The aim of this study was to further characterize the major metabolite of 15-(p-iodophenyl)-3-(R,S)-methylpentadecanoic acid (BMIPP).
Methods: Radioactive components of 131I-BMIPP were evaluated in Langendorff-perfused rat hearts, as well as in blood samples from 20 patients after injection of 123I-BMIPP. Rat hearts were perfused with pH 7.4 Krebs-Henseleit buffer with or without 0.4 mmol/L bovine serum albumin (BSA) or 0.4 mmol/L palmitate. Lipids were Folch extracted and hydrolyzed from samples of the outflow, as well as from homogenized hearts. Radioactive components were determined by thin-layer chromatography (TLC) and high-performance liquid chromatography (HPLC) analyses. The major metabolite of BMIPP was then further characterized by electrospray mass spectrometry.
Results: The rat heart perfusate showed one major polar metabolite observed by TLC (Rf = 0.35; solvent = benzene-dioxane-acetic acid 80:18:2). The addition of BSA/palmitate to the perfusate buffer significantly increased backdiffusion of BMIPP (Rf = 0.55), as well as reduced BMIPP uptake and metabolism. The major metabolite was identified by mass spectral analysis as 2-(p-iodophenyl)acetic acid (IPC2). From TLC and HPLC analyses of the serum lipids obtained from patients, the same metabolite could be identified with levels increasing over time (0%, 5.2% and 11.8% of the injected dose; 3 min, 20 min and 3 h postinjection, respectively). In addition to the identification of unmetabolized BMIPP (53.9%), the rat heart lipid hydrolysate also contained alpha-methyl-14-(p-iodophenyl)tetradecanoic acid (20.8%), 12-(p-iodophenyl)-substituted-dodecanoic (17.1%), -hexanoic acid (5.2%) and IPC2 (1.1%).

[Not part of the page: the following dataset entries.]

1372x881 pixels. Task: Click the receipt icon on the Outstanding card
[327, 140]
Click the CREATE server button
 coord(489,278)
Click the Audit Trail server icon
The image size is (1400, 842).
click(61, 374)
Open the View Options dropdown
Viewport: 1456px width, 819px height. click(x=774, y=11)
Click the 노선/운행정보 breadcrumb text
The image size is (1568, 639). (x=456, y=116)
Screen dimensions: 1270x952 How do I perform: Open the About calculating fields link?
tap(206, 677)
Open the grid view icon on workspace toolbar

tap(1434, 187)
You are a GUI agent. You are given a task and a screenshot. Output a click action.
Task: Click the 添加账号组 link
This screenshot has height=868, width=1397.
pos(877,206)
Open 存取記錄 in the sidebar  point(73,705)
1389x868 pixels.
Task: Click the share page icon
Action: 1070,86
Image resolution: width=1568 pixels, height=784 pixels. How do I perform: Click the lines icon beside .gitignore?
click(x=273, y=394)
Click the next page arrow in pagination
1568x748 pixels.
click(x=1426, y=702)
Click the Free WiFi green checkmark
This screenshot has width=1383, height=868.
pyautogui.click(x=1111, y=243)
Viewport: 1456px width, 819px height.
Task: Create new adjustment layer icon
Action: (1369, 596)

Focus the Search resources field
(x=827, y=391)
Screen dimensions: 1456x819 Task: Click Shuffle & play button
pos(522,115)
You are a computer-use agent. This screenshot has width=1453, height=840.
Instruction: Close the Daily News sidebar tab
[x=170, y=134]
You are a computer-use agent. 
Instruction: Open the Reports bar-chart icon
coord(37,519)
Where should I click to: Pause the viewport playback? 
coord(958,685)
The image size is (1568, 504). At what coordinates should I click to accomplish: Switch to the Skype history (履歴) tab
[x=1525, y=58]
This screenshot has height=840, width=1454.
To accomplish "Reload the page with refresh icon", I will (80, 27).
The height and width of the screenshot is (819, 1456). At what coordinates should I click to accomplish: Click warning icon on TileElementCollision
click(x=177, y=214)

Conclusion: The animal results show the complexity of uptake, metabolism and release of BMIPP from which a part is metabolized through alpha- and subsequent beta-oxidation to the final IPC2 metabolite as confirmed by mass spectral analysis. The results from patient studies suggest that the slow myocardial washout observed in vivo after intravenous administration of BMIPP may represent a similar process, because both unmetabolized BMIPP and the final metabolite were also identified in serum samples.